→ Exercise directions: Give back every record below in full and exactly, but without a single image.

→ Data supplied:
--------------------------------

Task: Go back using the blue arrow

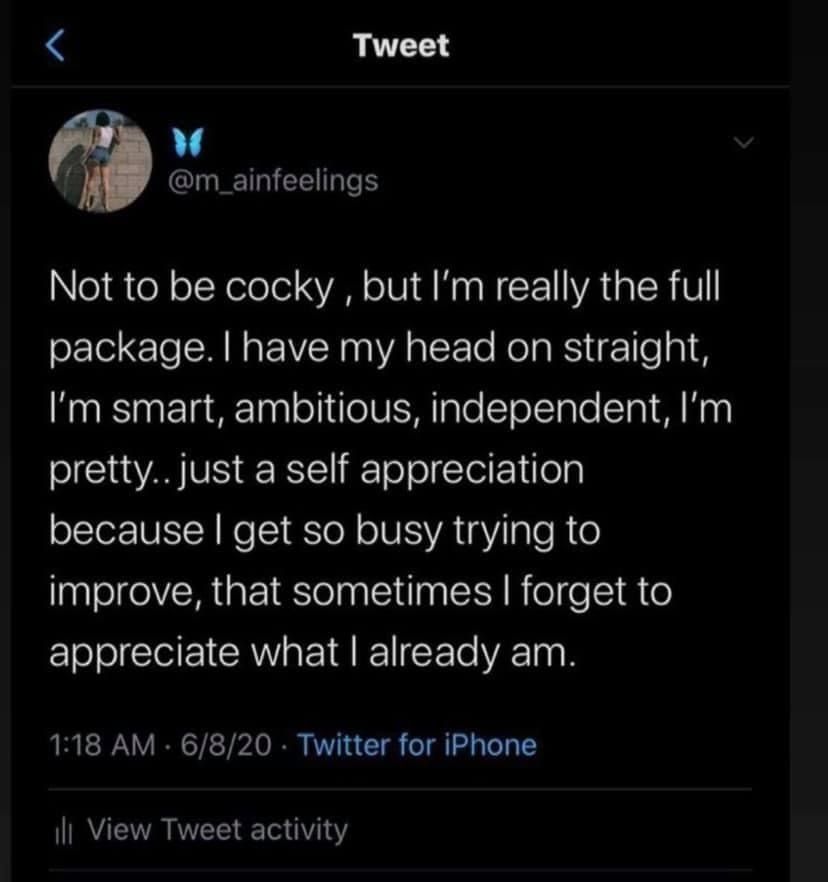Action: point(55,46)
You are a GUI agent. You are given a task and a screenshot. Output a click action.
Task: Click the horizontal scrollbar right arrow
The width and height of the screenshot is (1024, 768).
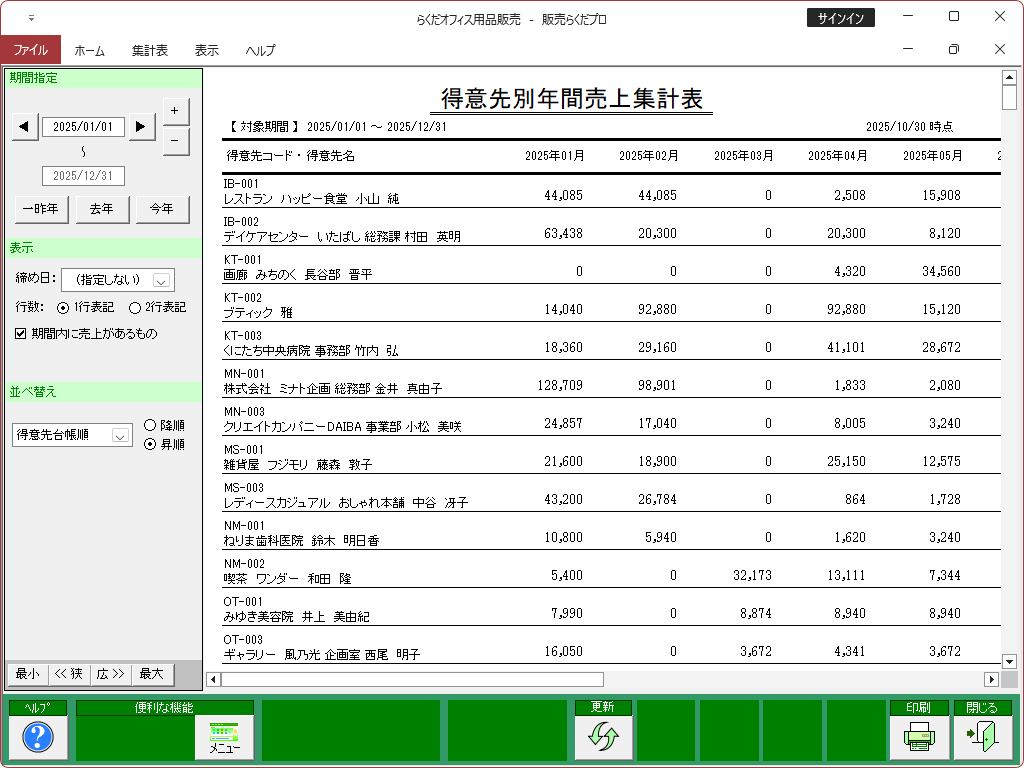[x=992, y=679]
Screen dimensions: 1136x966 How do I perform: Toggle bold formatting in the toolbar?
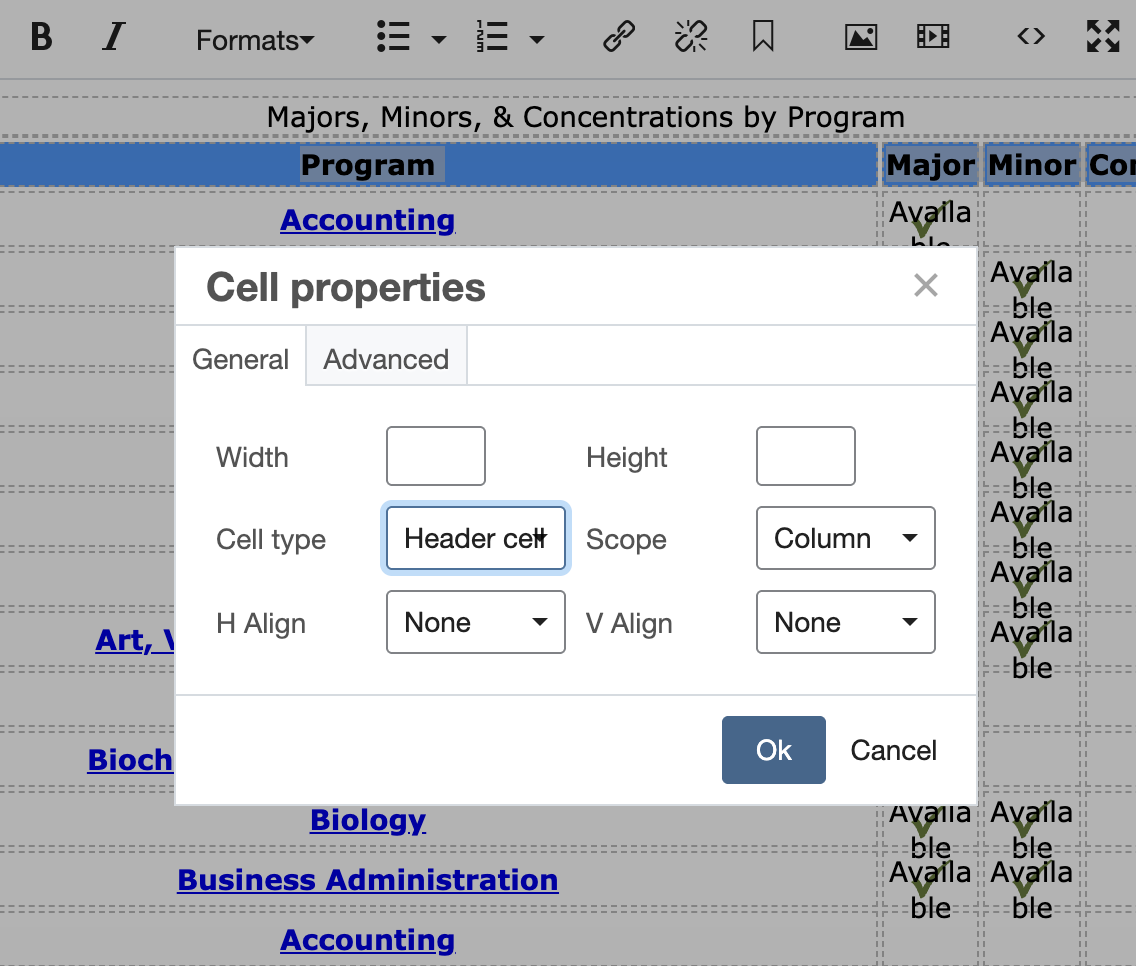[x=40, y=37]
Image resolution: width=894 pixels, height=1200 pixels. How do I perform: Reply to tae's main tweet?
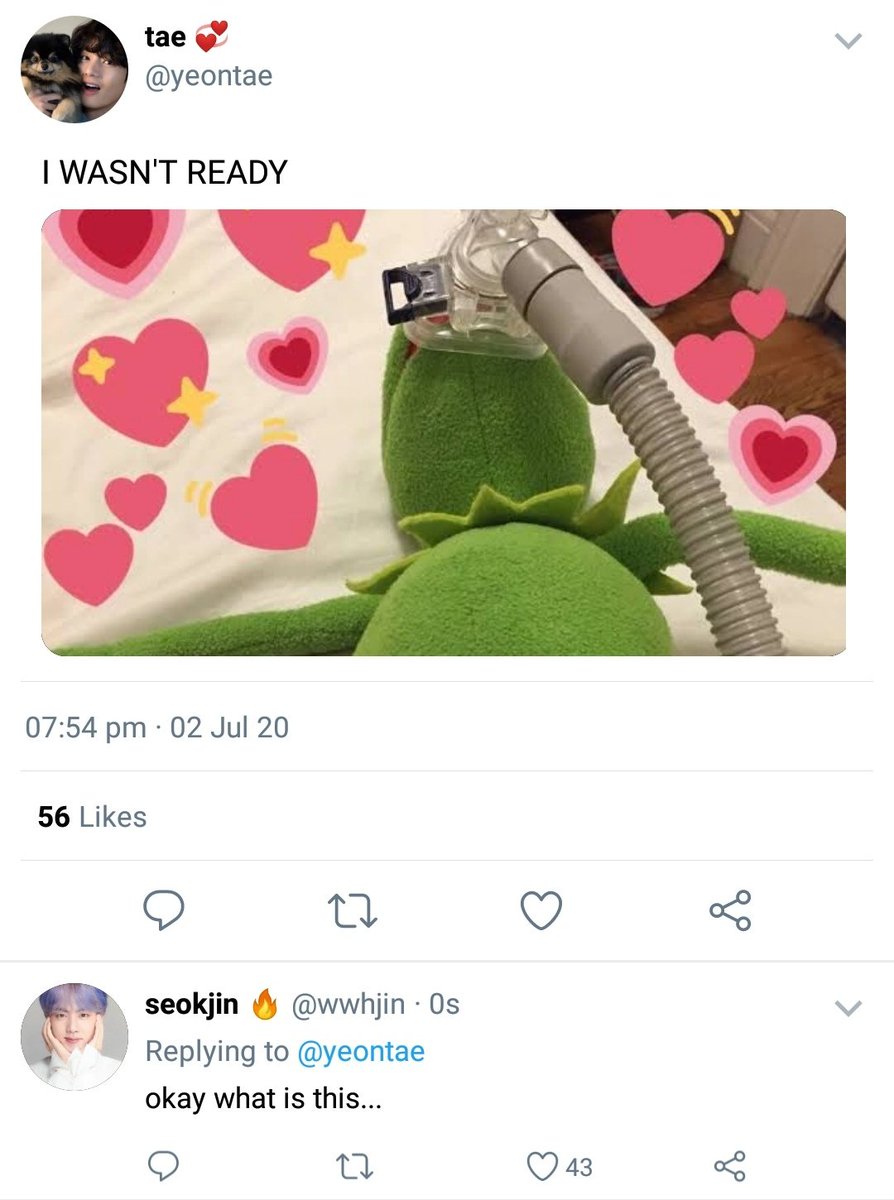162,910
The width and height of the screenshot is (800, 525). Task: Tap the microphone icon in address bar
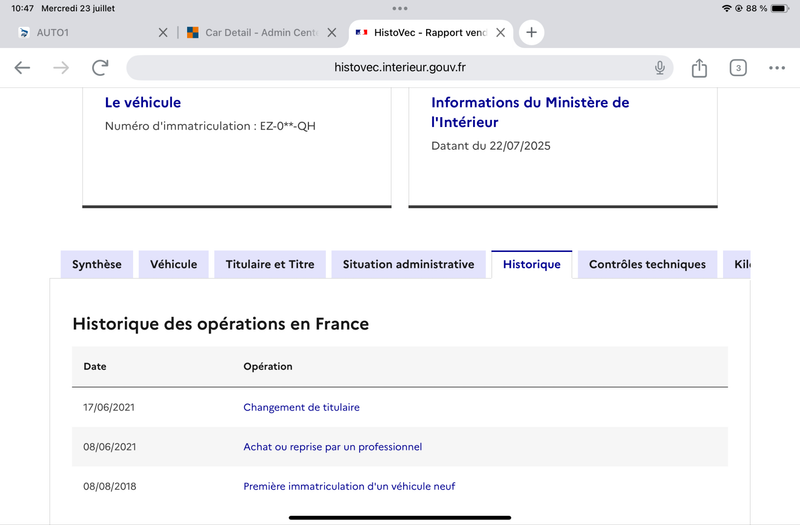click(660, 68)
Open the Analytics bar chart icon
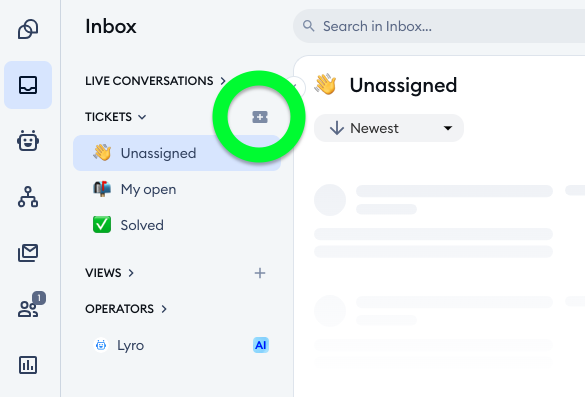 coord(28,365)
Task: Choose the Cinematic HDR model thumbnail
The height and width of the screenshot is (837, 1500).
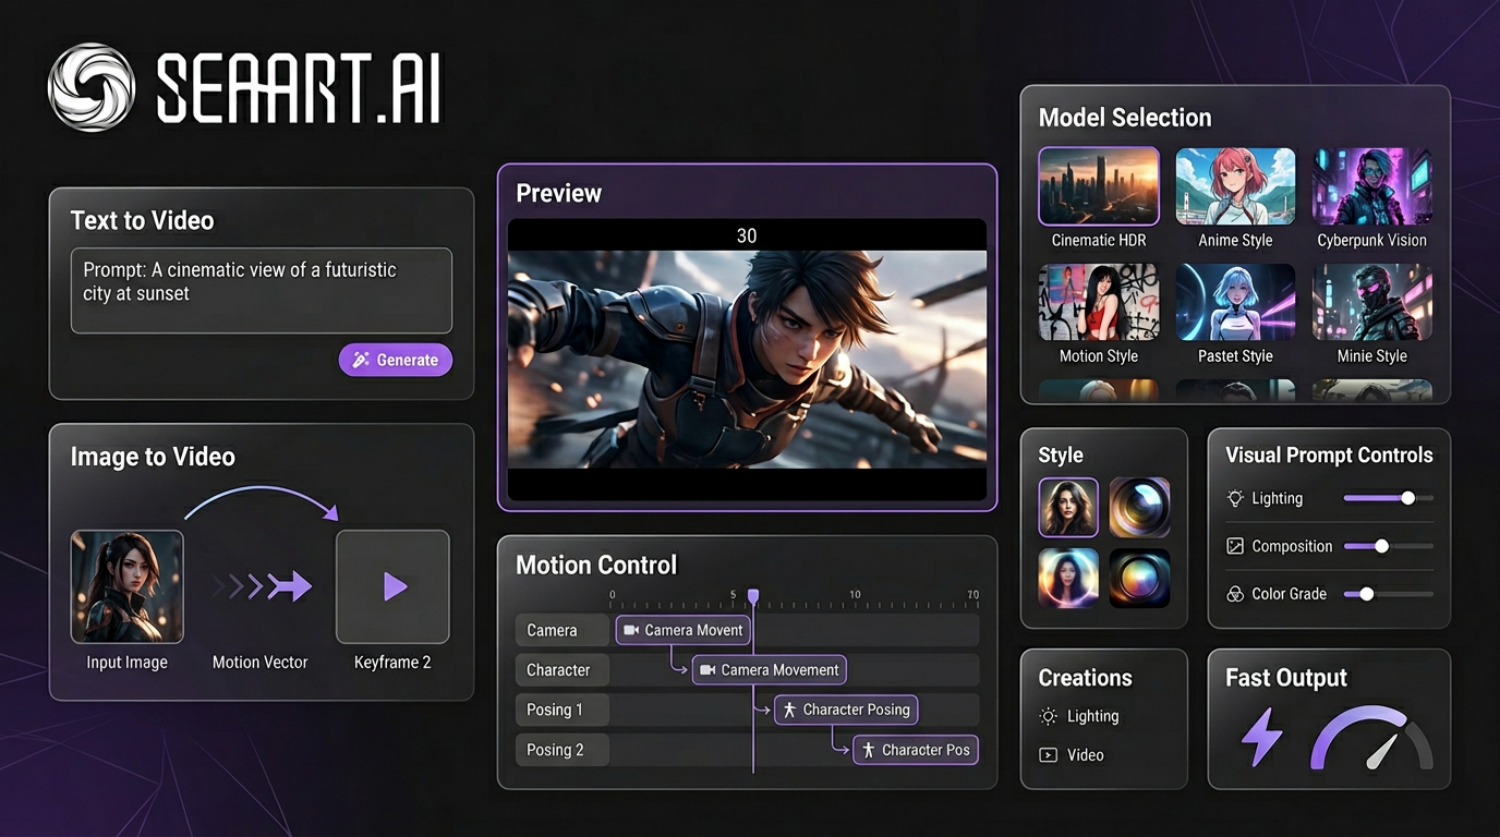Action: click(x=1098, y=187)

--------------------------------

→ Task answer:
Task: Go back using the blue arrow

Action: point(55,46)
You are a GUI agent. You are given a task and a screenshot. Output a click action.
Task: Click the horizontal scrollbar right arrow
The width and height of the screenshot is (1024, 768).
[x=992, y=679]
Screen dimensions: 1136x966 How do I perform: Toggle bold formatting in the toolbar?
[x=40, y=37]
Image resolution: width=894 pixels, height=1200 pixels. How do I perform: Reply to tae's main tweet?
162,910
The width and height of the screenshot is (800, 525). Task: Tap the microphone icon in address bar
click(660, 68)
Open the Analytics bar chart icon
 coord(28,365)
Task: Choose the Cinematic HDR model thumbnail
The height and width of the screenshot is (837, 1500).
Action: click(x=1098, y=187)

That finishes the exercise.